_Exercise goal:_ Omit all pictures and give the records below again exactly as written.

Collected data
[Start of Attachment]

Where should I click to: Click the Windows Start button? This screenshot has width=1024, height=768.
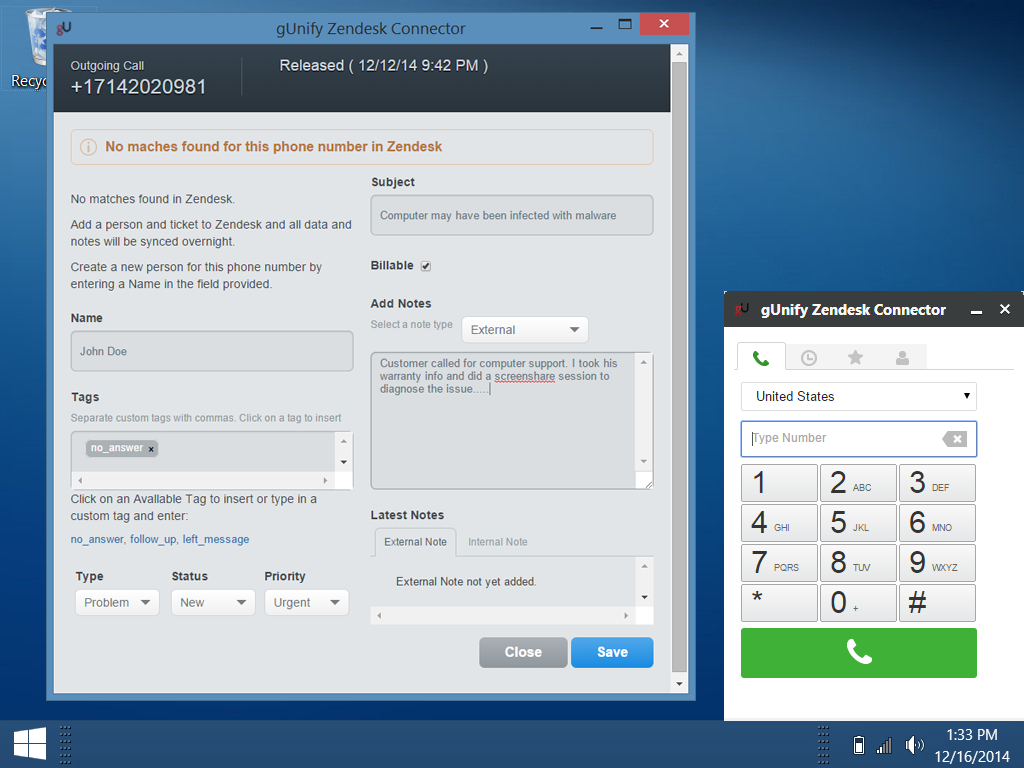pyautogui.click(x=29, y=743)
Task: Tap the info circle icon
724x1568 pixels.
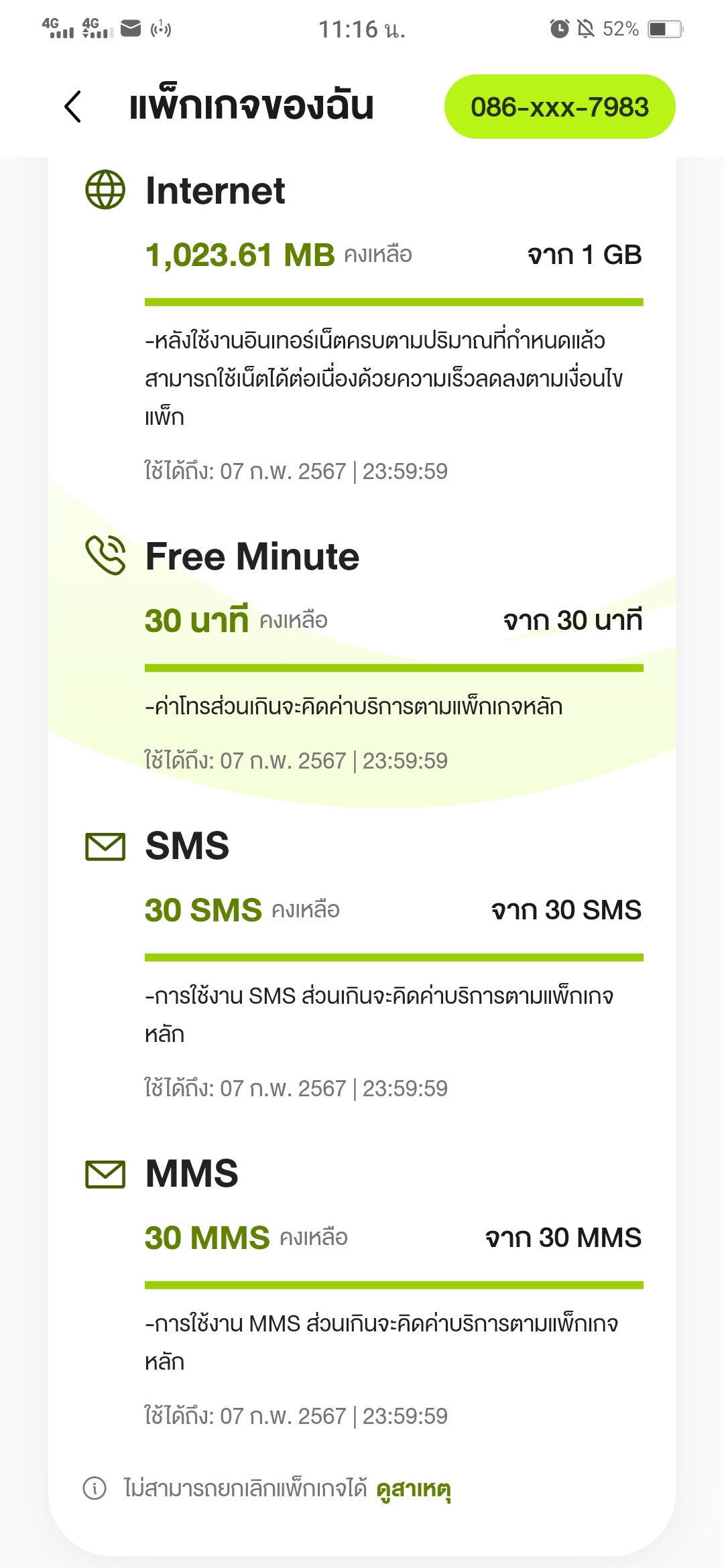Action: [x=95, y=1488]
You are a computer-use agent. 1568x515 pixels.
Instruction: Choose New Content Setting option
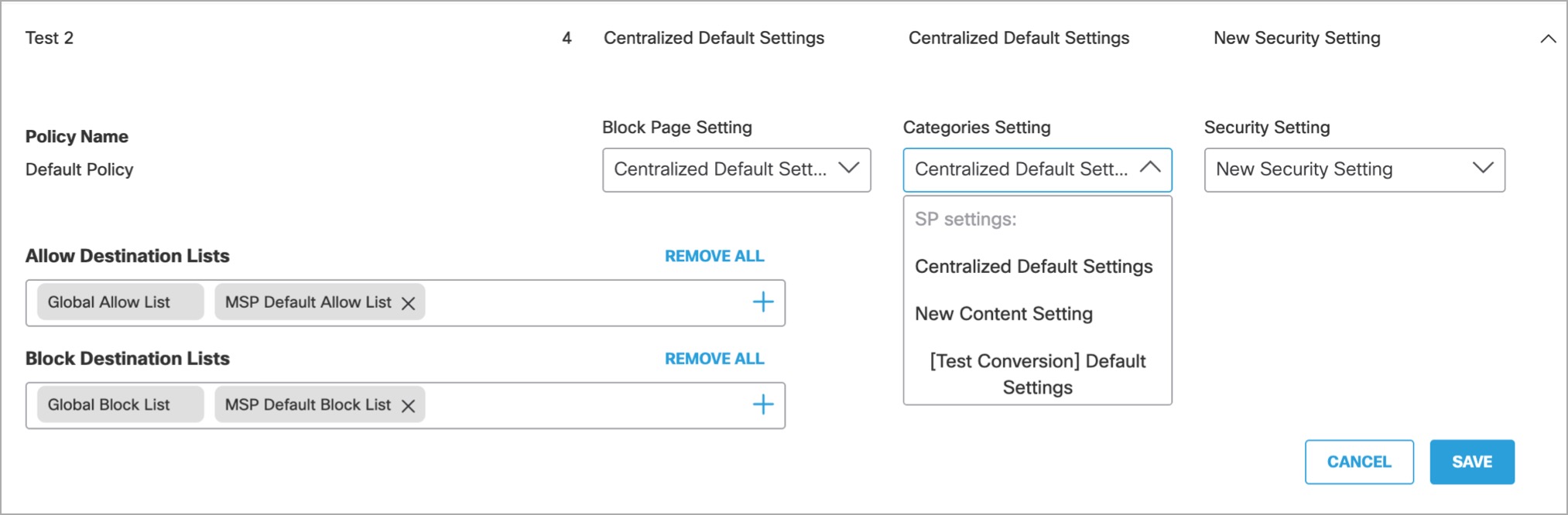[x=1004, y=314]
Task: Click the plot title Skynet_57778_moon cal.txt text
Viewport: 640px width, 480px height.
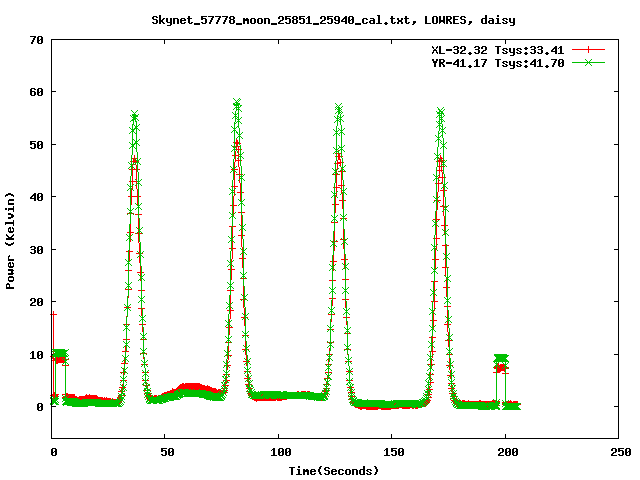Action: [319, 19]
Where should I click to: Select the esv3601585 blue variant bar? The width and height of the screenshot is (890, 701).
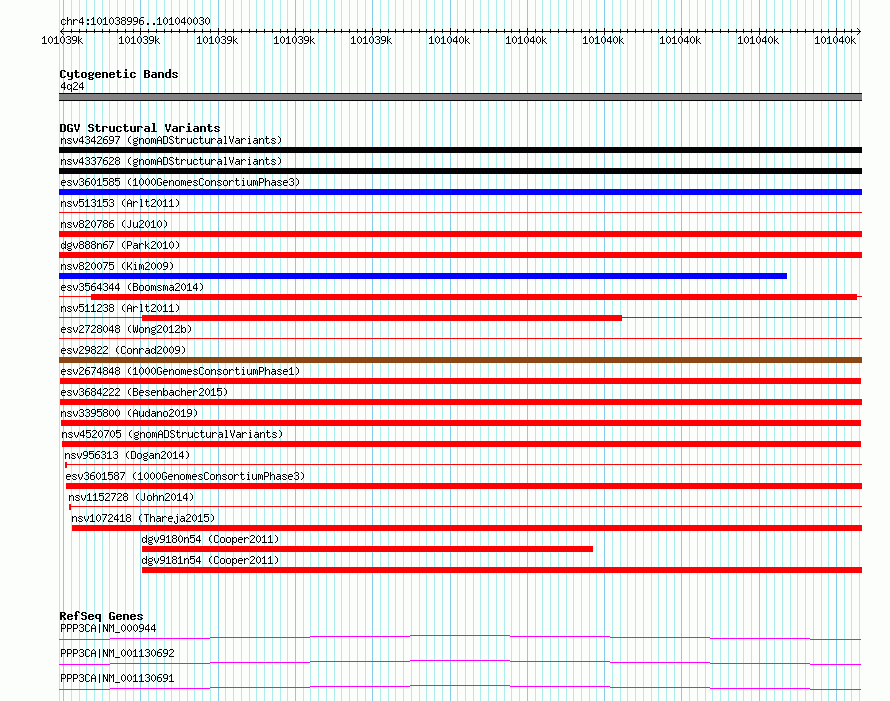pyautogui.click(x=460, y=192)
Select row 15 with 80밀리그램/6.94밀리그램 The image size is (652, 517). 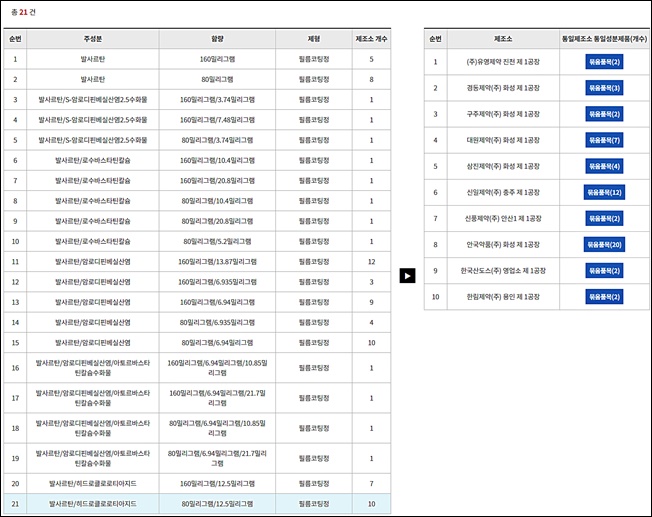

[End of Attachment]

_Your response:_
Where should I click to: Click the Windows Start button? This screenshot has width=1024, height=768.
pyautogui.click(x=29, y=743)
Task: Tap the info circle icon
724x1568 pixels.
Action: [x=95, y=1488]
You are a computer-use agent. 1568x515 pixels.
Instruction: Choose New Content Setting option
[x=1004, y=314]
Task: Click the plot title Skynet_57778_moon cal.txt text
Viewport: 640px width, 480px height.
Action: [319, 19]
Where should I click to: Select the esv3601585 blue variant bar? The width and height of the screenshot is (890, 701).
pyautogui.click(x=460, y=192)
Select row 15 with 80밀리그램/6.94밀리그램 The image size is (652, 517). 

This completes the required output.